Bireysel kredi veya bireysel kredi kartı yüzünden bankalarla ihtilaflı durumda olan 3 milyon 248 bin kişi var.
Eylül 2013 - Mart 2017 arasında hanelerin bankalara olan borçlarındaki artış % 141 olmuş. TÜİK’ e göre hanelerin % 68’i ya taksit ödüyor ya da bankalara kredi borcu ödüyor.
Kısaca dağa taşa borçlu, aynı zamanda da bu borcu çevirmekte zorlanan milyonlarca tüketiciden söz ediyoruz. Pakette toplumun bu sayıca en kalabalık ve tüketime dayalı bu ekonomiyi ayakta tutan en önemli unsuru olan tüketicilerin kredi faizi borçlarının silinmesini ya da azaltılmasını öngören bir düzenleme yok.
Buna, "bu alanın devletin müdahale alanının dışında olduğu" biçiminde yapılabilecek bir itirazın ise hiçbir karşılığı yok. Çünkü OHAL koşullarında her türlü düzenlemenin yapıldığına tanık oluyoruz. Böyle bir düzenleme de istenirse yapılabilir. Yapılmadığında iktidarın faiz karşıtlığının gerçek olup olmadığı bir kez daha sorgulanacaktır.

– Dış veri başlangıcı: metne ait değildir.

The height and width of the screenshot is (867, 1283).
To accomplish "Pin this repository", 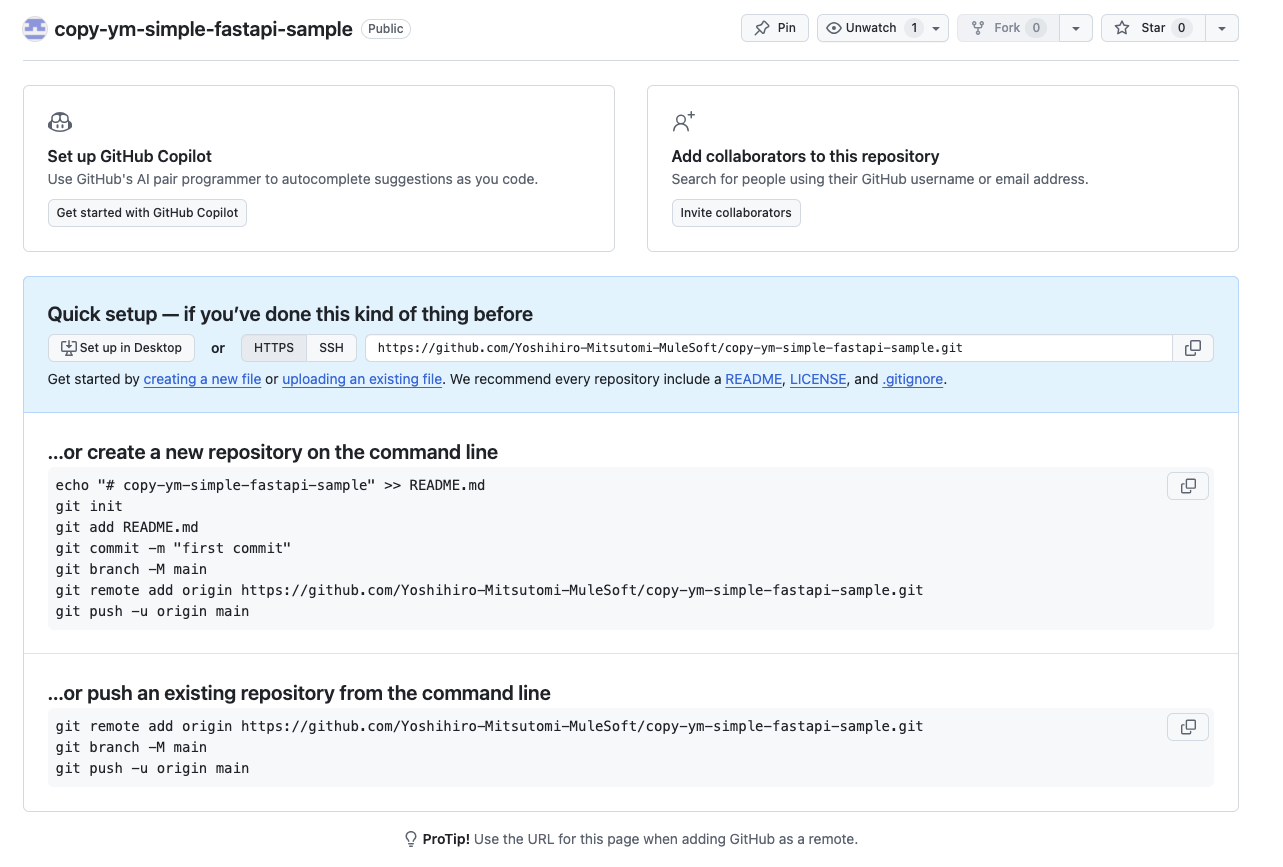I will tap(774, 27).
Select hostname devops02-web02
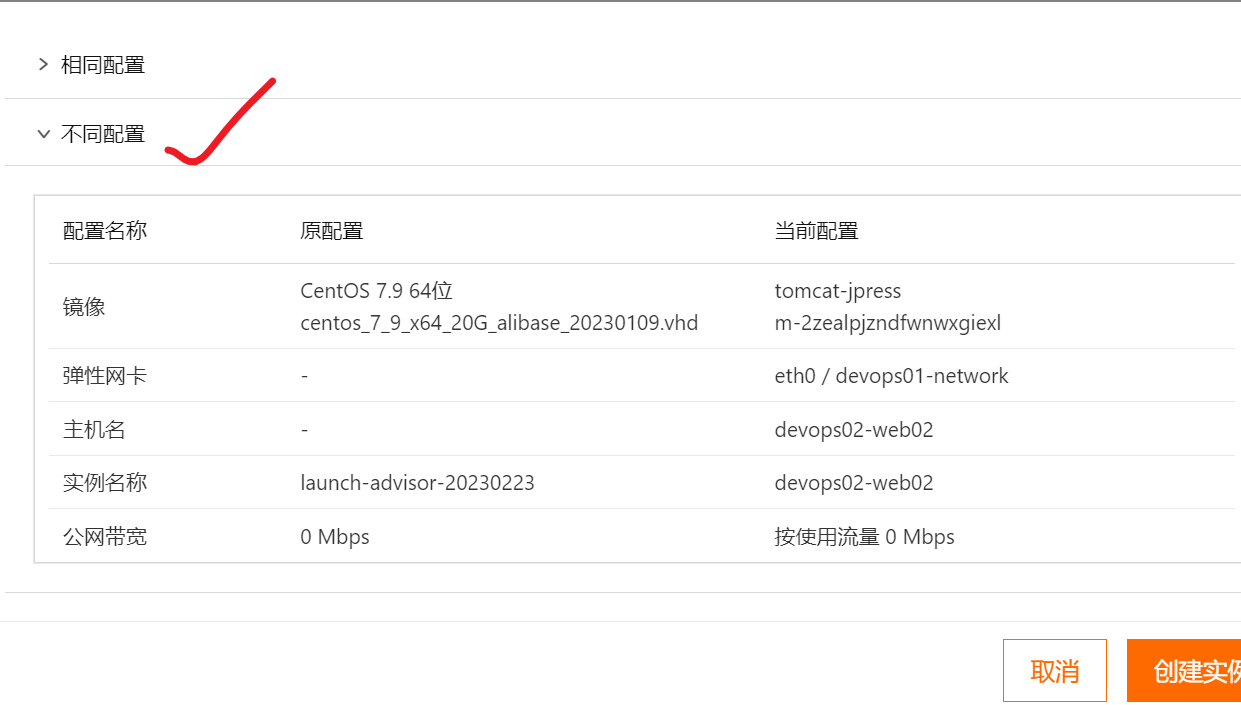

ÖĞRENCİLER BORÇLA MEZUN OLUYORLAR
Üniversite mezunu bir öğrencinin kredi borcu ortalama 20 ila 30 bin lira arasında seyrediyor. Mezun olduklarında hem iş yok, hem de borçlu mezun oluyorlar. Pakette öğrencilerin öğrenciliklerinin devamı ile ilgili bir düzenleme yapılırken, kredi borçlarının silinmesi ya da azaltılması yönünde bir düzenleme söz konusu değil.

ÇİFTÇİLER ZOR DURUMDA
Bu pakette çiftçilerin kullandıkları mazottan ya da gübreden alınan vergilerden bir indirim söz konusu değil. Oysa maliyet yönünden artık bitme noktasına gelen küçük ve orta halli çiftçi, üretici bir de borçları yüzünden eziliyor.
Çiftçilerin kullandıkları tarım kredileri asıl olarak iki kurum tarafından sağlanıyor: Ziraat Bankası ve Tarım Kredi Kooperatifleri. Bu kurumlar tarafından 2016 yılında toplam 34 milyar lira, 2017 yılının ilk 9 aylık döneminde ise 26,3 milyar lira kredi kullandırılmış.
Çiftçinin krediye erişimi hem kolay değil, hem de maliyetli. Yakınlarda yapılan bir operasyon ile Doğan Medya’nın satışında Demirören Grubuna çok iyi koşullarla 675 milyon dolarlık krediyi kullandıran Ziraat Bankası’nın çiftçi söz konusu olduğunda bu kadar cömert olmadığı açık.
Bankacılık Düzenleme ve Denetleme Kurumu'nun (BDDK) verilerine göre, çiftçilerin 2008'den beri bankalardan kullandığı kredi 2015 yılının Kasım ayı itibarıyla % 336 oranında artış göstermiş. Ancak aynı dönemde çiftçilerin borç alıp da ödeyemediği takipteki kredi miktarı da % 228'lik artışla 411 milyon 835 bin liradan 1 milyar 352 milyon liraya çıkmış.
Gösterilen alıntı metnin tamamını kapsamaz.